Using solar in the winter to run a solar-hybrid heat pump may have its challenges, but there's a huge upside
We're talking solar heating using photovoltaic solar to create electricity to run a solar-hybrid heat pump here, not some radiative/conductive/convective device or thermal solar heating water for a swimming pool. Not that there's anything wrong with these, but, as an extension to solar-powered air conditioning, a solar-hybrid (air conditioning) heat pump also heats. And, so, there's this positive duality that heating devices alone lack.
And yet, all types of heating with solar have their challenges. First and foremost, the time of year when you likely need heat the most also, not coincidentally, is when the days are the shortest. And, the further north you live, the shorter the days get. Additionally, most areas in the United States are sunnier in the summer than they are in the winter (we feel you Wilmington, NC, and other outlier spots with cloudy summers). As such, capturing solar in the winter is exacerbated by cloud cover. Finally, the angle at which the photons travel to hit solar panels in the winter is lower on the horizon than in the summer. In the summer, the sun beats pretty much straight down, and as such, there's little-to-no diffraction of the rays. As such, panels can gather peak sun (as defined by 1,000 watts of energy per square meter) much of the day. But in the winter, when the sun needs to pass through a good chunk of atmosphere for much of the day, days just aren't as bright, and panels can't gather as much energy. Or, what if it snows? Egads, not much solar then. Of course, if your panels are tilted (ideally around 14 degrees more than your latitude in the winter), that helps, but only to a point.
And, this couldn't come at a worse time, since in most areas of the United States, you need more heat than cooling (as measured in BTUs). Why? Well, if your ideal set point is 75 degrees, in the winter, in most areas, you're more likely to see it be 35 degrees (or below) than you are to see it 115 degrees and above--note that these are both 40 degrees from your target set point.
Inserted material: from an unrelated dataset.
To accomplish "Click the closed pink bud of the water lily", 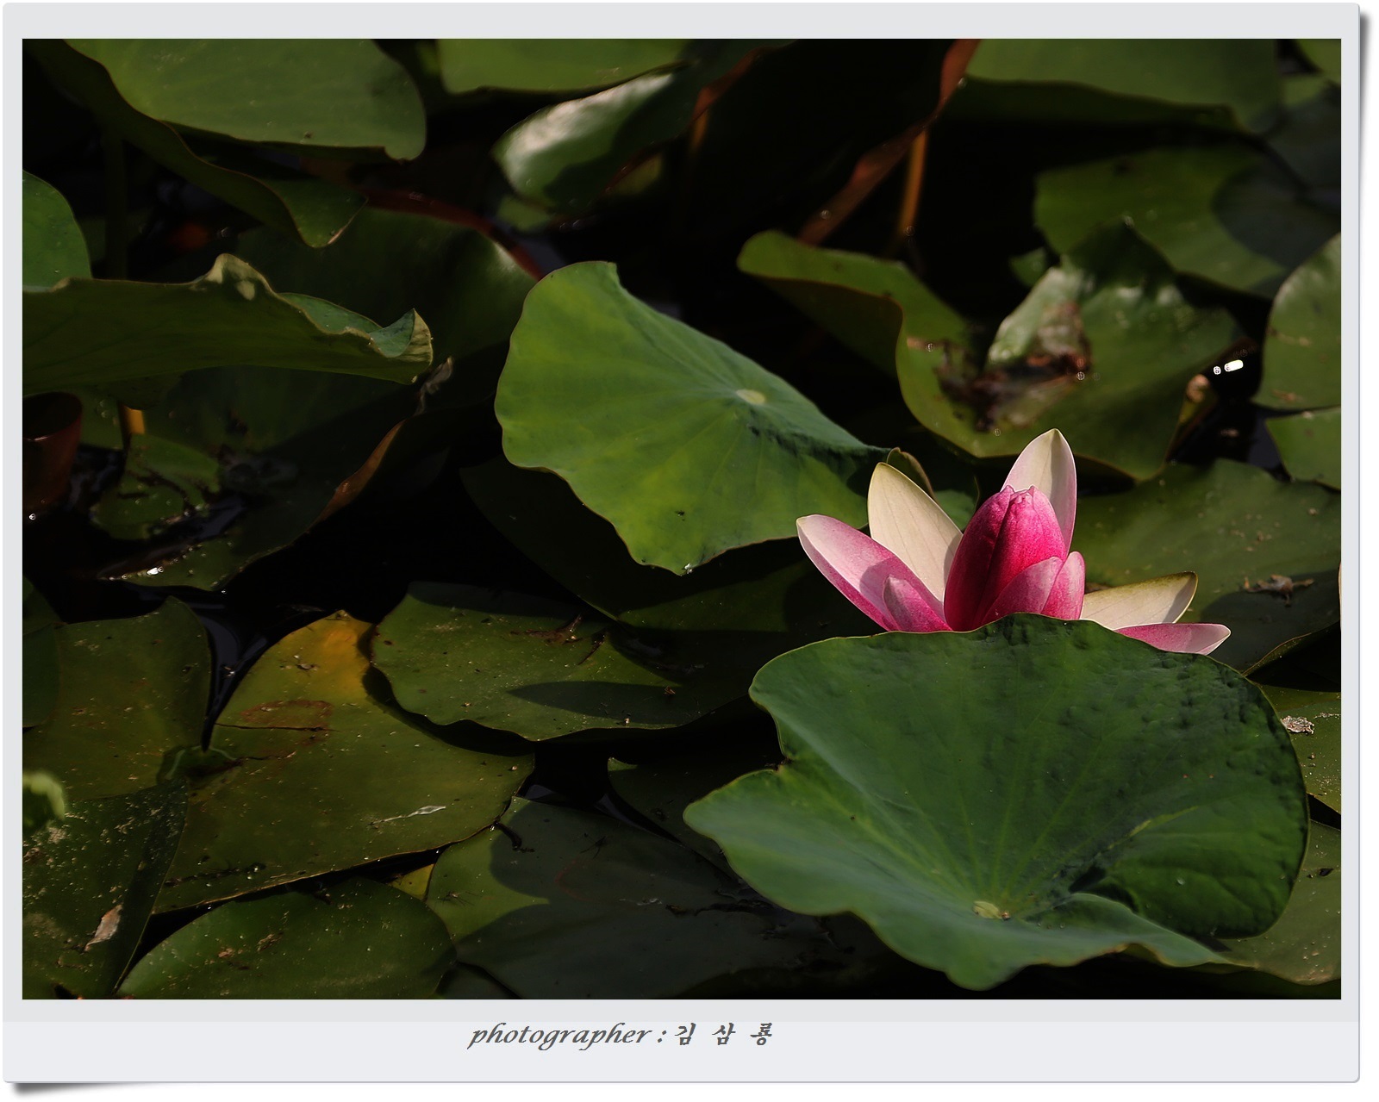I will [x=1004, y=553].
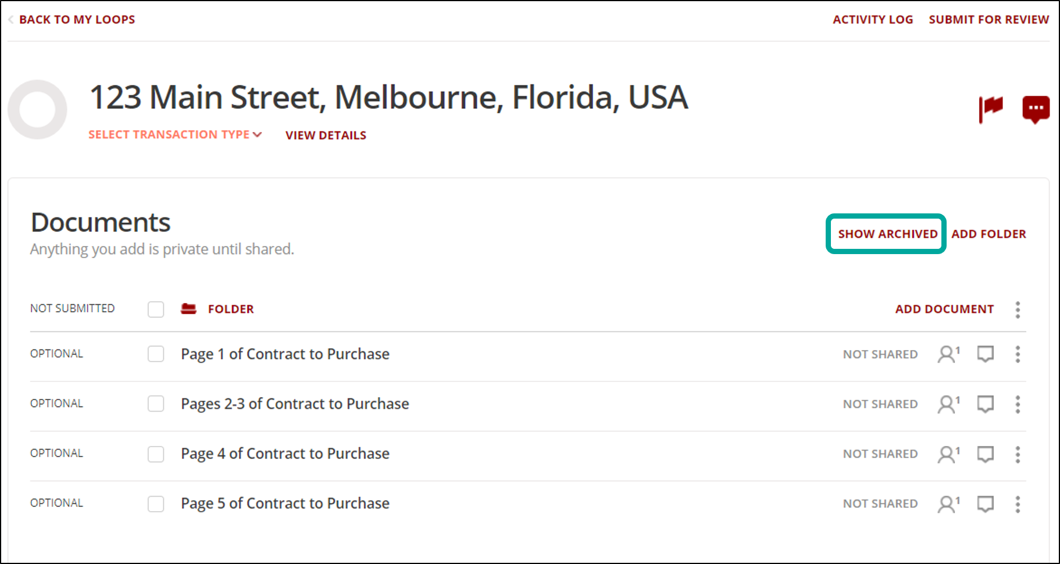Viewport: 1060px width, 564px height.
Task: Click Add Document link
Action: click(x=944, y=309)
So, to achieve the required temperature difference in the winter is more work in the winter than in the summer.
But, the good news is that solar panels actually function better in the winter than they do in the summer. Solar panels are tested at 25 degrees Celsius (around 77 degrees Fahrenheit). For most panels, every degree Fahrenheit above 77 makes the panels around 1/3 of 1% less efficient. But in the winter, as the temperature dips well below 77 degrees, the panels get more efficient by this same 1/3 of 1%. So, that's good news. And, well, solar has huge advantages that burning fossil fuels don't have. The cost for fossil fuels vacillates, but tends to go up. The cost of solar panels has continued to come down, and, once the panels are purchased and installed, the power is free until the panels are no longer effective. And, most panels are still producing over 80% of their Day 1 output after 25 years.
So, although heating with solar has its challenges (availability, for instance), all heat is good heat, and heat that solar can provide is the best heat, since it's free heat.